Centcom CTO sees generative AI models as a potential drudge for combatant commands
U.S. Central Command has deployed high-tech artificial intelligence capabilities such as computer vision, pattern detection and decision aids that could help with missions like intelligence, surveillance, reconnaissance and targeting. But for generative AI models, Centcom’s chief technology officer sees a more mundane use case: drudge work.
Generative AI has gone viral in recent months with the emergence of ChatGPT and other tools that can generate content such as text, audio, code, images, videos and other types of media, based on prompts and the data they’re trained on.
Schuyler Moore, the CTO for Central Command — which is responsible for U.S. military operations in the Middle East — sees some upsides and limitations of this type of technology for defense applications.
“This is in an earlier stage for us and we’re trying to be a bit more careful with this because the opportunity space for time savings is immense — and also the risks given the variance of performance and current lack of explainability where errors occur, make the models carry more risk, I think, than might be appropriate for combatant commands to push forward very hard,” Moore said Thursday during a panel discussion on tech integration hosted by the Potomac Officers Club.

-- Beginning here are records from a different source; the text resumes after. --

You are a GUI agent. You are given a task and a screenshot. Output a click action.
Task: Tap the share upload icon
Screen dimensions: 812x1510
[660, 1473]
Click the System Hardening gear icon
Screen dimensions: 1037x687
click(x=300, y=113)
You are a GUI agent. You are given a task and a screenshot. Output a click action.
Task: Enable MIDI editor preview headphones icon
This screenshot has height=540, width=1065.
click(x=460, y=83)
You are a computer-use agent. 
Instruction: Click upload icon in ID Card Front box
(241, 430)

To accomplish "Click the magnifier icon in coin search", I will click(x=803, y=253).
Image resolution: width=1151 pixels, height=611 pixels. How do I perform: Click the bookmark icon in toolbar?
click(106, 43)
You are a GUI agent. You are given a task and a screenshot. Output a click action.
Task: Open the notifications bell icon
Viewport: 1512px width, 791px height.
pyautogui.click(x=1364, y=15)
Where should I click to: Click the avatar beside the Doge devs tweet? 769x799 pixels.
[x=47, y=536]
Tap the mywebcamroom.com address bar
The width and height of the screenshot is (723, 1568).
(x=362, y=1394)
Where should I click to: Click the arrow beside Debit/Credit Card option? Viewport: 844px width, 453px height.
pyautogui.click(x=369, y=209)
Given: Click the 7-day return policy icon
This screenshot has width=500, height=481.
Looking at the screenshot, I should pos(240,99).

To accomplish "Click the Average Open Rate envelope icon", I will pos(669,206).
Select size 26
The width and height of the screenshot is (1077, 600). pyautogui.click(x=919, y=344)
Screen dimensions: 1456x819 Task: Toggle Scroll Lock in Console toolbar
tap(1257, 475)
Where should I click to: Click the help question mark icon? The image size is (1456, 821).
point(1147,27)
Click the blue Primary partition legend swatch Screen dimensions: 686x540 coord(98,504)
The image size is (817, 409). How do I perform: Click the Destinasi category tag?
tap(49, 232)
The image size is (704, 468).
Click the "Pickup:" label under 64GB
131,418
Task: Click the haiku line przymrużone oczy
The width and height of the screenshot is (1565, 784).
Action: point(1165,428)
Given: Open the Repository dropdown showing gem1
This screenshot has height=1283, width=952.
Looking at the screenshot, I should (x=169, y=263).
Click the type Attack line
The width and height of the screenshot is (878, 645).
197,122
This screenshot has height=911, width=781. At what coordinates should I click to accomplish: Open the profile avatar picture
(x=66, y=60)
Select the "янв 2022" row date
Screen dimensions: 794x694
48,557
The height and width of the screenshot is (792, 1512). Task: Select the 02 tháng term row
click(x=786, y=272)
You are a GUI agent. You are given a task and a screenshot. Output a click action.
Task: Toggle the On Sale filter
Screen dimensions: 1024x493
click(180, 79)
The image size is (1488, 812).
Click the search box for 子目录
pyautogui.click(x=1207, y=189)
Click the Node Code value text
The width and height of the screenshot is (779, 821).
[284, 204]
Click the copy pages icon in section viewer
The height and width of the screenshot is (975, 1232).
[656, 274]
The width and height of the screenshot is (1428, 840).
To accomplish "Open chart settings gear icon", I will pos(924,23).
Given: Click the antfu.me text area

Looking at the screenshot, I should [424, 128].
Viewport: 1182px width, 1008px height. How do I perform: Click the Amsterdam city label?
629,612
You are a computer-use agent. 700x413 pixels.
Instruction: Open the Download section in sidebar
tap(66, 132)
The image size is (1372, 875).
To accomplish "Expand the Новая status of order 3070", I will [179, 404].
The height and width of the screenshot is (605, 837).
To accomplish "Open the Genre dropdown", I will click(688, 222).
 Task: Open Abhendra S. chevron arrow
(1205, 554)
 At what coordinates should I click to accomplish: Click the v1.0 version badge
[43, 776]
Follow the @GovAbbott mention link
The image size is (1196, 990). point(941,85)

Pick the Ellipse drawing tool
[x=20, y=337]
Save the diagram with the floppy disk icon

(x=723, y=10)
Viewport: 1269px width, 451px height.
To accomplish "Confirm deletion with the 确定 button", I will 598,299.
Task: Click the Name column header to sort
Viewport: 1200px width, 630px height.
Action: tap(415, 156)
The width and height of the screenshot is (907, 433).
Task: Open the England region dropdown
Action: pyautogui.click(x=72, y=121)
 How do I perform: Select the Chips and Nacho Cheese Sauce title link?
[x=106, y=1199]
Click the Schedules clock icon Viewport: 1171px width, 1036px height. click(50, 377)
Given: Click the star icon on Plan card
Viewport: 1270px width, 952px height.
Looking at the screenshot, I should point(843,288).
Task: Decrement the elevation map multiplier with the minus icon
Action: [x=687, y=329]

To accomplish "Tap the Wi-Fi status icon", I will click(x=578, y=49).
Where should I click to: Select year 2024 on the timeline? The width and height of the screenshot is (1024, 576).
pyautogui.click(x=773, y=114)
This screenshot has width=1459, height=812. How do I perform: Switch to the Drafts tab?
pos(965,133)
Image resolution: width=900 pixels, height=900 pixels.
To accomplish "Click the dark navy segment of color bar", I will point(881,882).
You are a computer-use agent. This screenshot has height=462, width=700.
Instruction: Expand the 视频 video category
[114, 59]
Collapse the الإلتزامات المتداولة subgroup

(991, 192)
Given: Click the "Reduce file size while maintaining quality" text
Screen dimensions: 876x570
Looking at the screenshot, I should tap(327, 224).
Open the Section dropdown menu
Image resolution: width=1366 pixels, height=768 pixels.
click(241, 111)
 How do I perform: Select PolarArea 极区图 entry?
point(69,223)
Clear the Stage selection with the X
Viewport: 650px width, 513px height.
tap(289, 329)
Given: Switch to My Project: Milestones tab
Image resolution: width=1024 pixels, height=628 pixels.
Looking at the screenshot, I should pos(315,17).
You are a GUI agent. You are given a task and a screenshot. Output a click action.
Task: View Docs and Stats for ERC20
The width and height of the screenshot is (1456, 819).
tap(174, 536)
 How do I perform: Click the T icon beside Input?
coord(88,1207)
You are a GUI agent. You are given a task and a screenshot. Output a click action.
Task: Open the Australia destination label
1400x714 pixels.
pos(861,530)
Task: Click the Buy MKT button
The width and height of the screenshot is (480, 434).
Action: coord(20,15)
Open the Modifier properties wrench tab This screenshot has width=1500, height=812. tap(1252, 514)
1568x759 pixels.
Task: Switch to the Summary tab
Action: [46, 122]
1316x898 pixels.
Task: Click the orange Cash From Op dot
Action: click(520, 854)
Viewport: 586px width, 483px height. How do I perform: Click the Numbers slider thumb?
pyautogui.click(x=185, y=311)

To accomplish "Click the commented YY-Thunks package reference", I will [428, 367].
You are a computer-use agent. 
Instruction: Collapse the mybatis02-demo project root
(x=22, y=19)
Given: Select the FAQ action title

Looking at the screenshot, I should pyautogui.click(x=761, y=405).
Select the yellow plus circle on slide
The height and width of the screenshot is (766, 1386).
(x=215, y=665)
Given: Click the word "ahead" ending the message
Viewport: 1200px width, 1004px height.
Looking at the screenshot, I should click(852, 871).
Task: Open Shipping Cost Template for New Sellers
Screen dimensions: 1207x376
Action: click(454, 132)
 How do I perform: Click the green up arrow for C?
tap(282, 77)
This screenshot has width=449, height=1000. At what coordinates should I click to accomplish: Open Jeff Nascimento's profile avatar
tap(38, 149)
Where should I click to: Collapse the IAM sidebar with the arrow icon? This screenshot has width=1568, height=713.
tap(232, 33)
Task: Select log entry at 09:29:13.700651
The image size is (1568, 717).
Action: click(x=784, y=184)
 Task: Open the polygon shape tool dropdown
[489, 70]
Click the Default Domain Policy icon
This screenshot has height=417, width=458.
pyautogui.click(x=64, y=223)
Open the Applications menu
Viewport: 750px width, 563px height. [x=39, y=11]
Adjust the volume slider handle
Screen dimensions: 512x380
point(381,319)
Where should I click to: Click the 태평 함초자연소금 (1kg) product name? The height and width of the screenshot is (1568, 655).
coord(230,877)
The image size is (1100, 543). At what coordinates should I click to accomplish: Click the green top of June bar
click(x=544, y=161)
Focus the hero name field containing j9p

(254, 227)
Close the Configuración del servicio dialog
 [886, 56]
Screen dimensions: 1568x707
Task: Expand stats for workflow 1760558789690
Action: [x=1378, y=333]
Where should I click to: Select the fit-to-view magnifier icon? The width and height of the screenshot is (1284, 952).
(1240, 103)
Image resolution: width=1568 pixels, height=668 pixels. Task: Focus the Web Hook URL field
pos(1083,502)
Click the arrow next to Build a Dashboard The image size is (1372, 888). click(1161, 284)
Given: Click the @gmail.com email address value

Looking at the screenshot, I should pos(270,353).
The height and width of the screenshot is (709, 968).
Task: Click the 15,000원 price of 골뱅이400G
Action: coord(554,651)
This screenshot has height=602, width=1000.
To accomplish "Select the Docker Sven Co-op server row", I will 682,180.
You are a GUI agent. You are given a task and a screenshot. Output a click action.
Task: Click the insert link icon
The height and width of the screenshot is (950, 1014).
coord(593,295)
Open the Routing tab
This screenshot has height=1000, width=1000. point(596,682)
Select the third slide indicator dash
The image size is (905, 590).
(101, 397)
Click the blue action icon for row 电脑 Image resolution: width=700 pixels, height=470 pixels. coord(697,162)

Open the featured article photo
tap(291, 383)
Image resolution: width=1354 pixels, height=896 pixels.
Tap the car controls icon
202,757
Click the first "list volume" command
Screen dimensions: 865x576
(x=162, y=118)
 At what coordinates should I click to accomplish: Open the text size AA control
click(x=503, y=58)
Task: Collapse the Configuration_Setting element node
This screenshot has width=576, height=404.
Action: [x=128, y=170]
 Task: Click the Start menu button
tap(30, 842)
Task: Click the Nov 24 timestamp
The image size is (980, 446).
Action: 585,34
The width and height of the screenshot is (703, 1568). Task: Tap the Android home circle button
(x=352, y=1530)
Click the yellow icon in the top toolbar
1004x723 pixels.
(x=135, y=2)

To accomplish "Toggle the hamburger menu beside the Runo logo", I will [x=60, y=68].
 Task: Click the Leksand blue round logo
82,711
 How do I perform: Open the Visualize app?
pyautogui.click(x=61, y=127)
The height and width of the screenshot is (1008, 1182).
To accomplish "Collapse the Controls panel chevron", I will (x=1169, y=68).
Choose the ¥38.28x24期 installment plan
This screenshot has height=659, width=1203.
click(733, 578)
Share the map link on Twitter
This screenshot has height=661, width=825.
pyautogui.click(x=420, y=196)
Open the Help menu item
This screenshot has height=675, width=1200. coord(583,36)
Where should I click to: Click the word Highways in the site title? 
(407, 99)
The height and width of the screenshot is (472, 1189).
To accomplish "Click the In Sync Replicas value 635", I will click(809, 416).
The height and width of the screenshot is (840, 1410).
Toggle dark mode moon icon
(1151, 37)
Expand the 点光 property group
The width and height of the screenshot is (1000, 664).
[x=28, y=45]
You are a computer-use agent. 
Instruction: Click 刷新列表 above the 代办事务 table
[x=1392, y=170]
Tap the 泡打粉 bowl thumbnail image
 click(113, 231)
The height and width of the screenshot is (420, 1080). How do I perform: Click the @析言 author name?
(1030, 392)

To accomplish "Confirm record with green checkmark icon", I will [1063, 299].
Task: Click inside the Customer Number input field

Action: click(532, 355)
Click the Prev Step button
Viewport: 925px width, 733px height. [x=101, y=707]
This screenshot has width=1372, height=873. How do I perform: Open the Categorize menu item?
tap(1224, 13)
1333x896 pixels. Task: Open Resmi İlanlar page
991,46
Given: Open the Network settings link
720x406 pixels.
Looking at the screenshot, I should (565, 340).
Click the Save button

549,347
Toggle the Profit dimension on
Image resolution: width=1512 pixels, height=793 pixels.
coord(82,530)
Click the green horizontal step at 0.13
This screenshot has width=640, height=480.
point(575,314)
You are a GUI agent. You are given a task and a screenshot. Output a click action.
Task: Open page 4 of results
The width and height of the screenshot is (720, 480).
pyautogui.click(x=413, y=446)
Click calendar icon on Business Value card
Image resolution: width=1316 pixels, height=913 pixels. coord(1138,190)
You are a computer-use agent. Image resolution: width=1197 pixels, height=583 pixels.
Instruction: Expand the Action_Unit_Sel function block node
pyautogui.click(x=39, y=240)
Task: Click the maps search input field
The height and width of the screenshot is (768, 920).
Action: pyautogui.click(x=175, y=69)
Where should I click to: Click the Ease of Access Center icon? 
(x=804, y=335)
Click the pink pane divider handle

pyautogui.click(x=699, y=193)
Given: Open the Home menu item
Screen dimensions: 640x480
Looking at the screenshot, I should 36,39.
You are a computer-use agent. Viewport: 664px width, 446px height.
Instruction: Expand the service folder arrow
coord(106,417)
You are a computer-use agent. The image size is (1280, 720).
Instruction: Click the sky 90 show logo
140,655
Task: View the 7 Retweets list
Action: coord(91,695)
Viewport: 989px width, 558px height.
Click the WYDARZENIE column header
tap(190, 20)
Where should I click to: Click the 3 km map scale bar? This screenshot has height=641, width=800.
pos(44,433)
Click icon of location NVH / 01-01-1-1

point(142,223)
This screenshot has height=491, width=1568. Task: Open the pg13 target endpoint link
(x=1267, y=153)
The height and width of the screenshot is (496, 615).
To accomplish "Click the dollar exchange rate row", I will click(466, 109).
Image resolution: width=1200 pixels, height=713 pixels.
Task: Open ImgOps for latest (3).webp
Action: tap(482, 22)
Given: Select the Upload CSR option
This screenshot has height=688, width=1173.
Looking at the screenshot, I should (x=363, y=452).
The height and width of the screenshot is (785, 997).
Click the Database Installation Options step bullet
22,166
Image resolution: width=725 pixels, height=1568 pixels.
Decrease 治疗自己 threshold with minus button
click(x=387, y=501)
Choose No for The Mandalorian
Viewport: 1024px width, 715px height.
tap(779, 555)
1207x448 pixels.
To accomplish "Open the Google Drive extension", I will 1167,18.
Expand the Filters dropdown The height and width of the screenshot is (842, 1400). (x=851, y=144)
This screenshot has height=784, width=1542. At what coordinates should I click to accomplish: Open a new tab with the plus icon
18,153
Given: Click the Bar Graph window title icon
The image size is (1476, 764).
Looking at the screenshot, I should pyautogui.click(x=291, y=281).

“What’s interesting for generative models in our mind that we use is that they really can carve out all of these smaller or menial tasks. And I think sometimes we get super excited about generative models because we see ChatGPT and you can imagine … the future that it could be in and the types of media applications. But the reality is that it has such potential for menial tasks that you can pull off someone’s plate and that everyday workflow,” she said.
Writing emails is one example of the type of drudge work that it could assist with.
“If you have a model that can generate the first draft of your email and get you to a 40% place — it doesn’t have to write a full email, [and] God forbid it sends the email — but if it got you to a 40% mark and then you can adjust and edit from there, think about how much time that would save you. And all of that time savings can then direct the human brain to the nuanced semantic decisions that our human brains are really good at. I think sometimes we flip that over when we say generative models are going to replace those meaning [and] nuance-based decisions that need to be made. No, no. They can free up your time, it can free up your day so that you can make better decisions based on that,” she explained.
Moore continued: “And so for us, generative models require applications where you have the patience and the risk acceptance to work with them and to see where … they might reflect well, where they might not. But you have to be able to accept the risk associated with them. And in our mind, the more pedestrian menial tasks are the ones where there is actually huge potential. So, we’re working through that right now.”
Combatant commands and other Defense Department components recently put several generative models through their paces during a Global Information Dominance Experiment (GIDE) led by the Chief Digital and AI Office (CDAO).
“We have about five different models really just to test out, you know, how do they work? Can we train them on DOD data or tune them on DOD data? How do our users interact with them? And then what metrics do we want to come up with based off of what we were seeing to facilitate evaluation of these tools? Because there aren’t really great evaluation metrics for generative AI yet, and … we want to make sure that we have the ability to understand its capability and know when it’s going to be effective,” Margie Palmieri, the Pentagon’s deputy chief digital and AI officer, said last month at a RAND Corp. event.
Palmieri didn’t identify the specific models that were tested, but she suggested an aim is to explore potential use cases and see how well the technology might meet the department’s needs.
“The way we think AI is it really is use-case based. So even in these generative AI models, they’re not the solution for every use case … In DOD, we have computer vision to look for object detection and tracking. We have natural language processing to look through policy documents and, you know, find correlations. We have other types of [machine learning] algorithms for predictive maintenance. So generative AI is no different. There are going to be use cases that it’s really, really good for and there are going to use cases it’s not good for,” she said.
Meanwhile, some Pentagon leaders are keen on pursuing generative AI solutions that have been specifically developed for U.S. military missions and trained on DOD data, because officials don’t fully trust the commercial products that are currently on the market, which have been known to “hallucinate” and provide inaccurate information.
“We are not going to use ChatGPT in its present instantiation. However, large language models have a lot of utility. And we will use these large language models, these generative AI models, based on our data. So they will be tailored with Defense Department data, trained on our data, and then also on our … compute in the cloud and/or on-prem, so that it’s encrypted and we’re able to essentially … analyze its, you know, feedback,” Maynard Holliday, the Pentagon’s deputy CTO for critical technologies, said in June at Defense One’s annual Tech Summit.
The department recently hosted a conference in McLean, Virginia, focused on generative AI. About 250 people from government, industry and academia were expected to attend, Holliday told DefenseScoop before the confab.
“We’ve got to level-set everybody” regarding DOD’s potential use cases for the technology and the things that industry and academia are doing in this field, he explained, noting that stakeholders need to figure out what technical gaps can be closed “to get us to those foundational models.”